◆ **TASK GOAL**
Could you say how many lines in the records include "marker"? Please give the number by itself.

****

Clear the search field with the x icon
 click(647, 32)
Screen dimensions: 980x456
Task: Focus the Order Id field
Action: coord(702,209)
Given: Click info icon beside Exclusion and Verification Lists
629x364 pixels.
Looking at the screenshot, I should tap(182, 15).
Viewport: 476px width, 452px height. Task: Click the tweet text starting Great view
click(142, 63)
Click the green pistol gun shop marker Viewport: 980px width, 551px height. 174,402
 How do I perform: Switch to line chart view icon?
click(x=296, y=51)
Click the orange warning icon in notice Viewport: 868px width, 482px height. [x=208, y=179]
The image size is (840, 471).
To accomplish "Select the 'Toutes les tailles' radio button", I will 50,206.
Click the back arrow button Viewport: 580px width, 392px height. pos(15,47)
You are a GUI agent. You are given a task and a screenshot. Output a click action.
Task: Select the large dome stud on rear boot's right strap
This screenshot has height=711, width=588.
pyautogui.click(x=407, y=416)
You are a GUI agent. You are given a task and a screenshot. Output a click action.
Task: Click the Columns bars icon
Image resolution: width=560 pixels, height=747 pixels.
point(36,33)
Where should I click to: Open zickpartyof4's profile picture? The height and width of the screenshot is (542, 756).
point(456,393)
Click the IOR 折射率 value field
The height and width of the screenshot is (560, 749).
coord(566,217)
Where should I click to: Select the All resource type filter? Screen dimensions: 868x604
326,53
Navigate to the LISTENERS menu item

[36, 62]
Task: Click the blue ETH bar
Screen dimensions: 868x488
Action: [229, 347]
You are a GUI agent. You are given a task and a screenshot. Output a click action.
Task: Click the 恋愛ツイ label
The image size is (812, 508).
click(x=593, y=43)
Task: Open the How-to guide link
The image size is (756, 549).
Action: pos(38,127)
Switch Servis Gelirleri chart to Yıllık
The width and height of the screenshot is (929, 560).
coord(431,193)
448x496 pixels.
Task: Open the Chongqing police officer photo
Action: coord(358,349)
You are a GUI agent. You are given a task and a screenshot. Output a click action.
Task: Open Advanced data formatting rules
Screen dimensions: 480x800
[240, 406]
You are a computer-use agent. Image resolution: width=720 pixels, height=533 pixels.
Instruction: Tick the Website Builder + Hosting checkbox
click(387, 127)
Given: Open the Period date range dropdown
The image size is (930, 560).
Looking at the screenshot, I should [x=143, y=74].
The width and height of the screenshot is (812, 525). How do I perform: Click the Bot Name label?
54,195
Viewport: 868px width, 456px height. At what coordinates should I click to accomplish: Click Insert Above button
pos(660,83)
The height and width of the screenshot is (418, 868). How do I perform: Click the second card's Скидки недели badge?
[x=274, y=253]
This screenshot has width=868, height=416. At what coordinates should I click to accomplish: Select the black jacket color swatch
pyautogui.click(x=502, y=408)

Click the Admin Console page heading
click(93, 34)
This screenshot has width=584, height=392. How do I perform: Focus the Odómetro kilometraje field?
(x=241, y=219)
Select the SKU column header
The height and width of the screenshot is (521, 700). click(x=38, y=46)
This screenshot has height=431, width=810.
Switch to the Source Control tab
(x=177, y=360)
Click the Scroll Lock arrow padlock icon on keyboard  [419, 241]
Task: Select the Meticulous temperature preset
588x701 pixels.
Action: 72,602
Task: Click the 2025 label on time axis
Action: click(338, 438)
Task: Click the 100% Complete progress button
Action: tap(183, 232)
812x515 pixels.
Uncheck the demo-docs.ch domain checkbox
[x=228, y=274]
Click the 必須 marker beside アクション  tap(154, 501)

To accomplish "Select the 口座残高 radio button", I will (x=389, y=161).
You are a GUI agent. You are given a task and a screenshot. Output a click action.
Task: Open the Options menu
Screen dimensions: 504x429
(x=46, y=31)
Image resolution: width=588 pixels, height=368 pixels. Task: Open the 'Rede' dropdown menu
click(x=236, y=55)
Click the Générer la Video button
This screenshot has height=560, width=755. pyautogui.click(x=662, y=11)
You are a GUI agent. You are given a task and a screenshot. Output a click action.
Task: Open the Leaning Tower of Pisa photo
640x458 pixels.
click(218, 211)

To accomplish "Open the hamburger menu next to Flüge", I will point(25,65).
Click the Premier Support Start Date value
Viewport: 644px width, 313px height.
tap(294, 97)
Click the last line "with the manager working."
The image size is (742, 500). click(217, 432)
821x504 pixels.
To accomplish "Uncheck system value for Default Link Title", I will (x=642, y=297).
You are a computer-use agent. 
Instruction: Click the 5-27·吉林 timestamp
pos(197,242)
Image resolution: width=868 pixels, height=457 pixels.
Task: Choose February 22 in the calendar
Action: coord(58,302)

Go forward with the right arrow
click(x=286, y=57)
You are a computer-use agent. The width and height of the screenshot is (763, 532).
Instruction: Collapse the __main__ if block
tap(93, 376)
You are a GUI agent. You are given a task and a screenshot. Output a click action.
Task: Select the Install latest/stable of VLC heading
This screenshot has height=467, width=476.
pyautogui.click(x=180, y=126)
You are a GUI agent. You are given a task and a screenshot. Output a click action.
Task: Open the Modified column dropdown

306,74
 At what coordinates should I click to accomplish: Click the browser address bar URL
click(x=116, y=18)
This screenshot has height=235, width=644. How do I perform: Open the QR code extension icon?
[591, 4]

****

◆ **YOUR SOLUTION**
2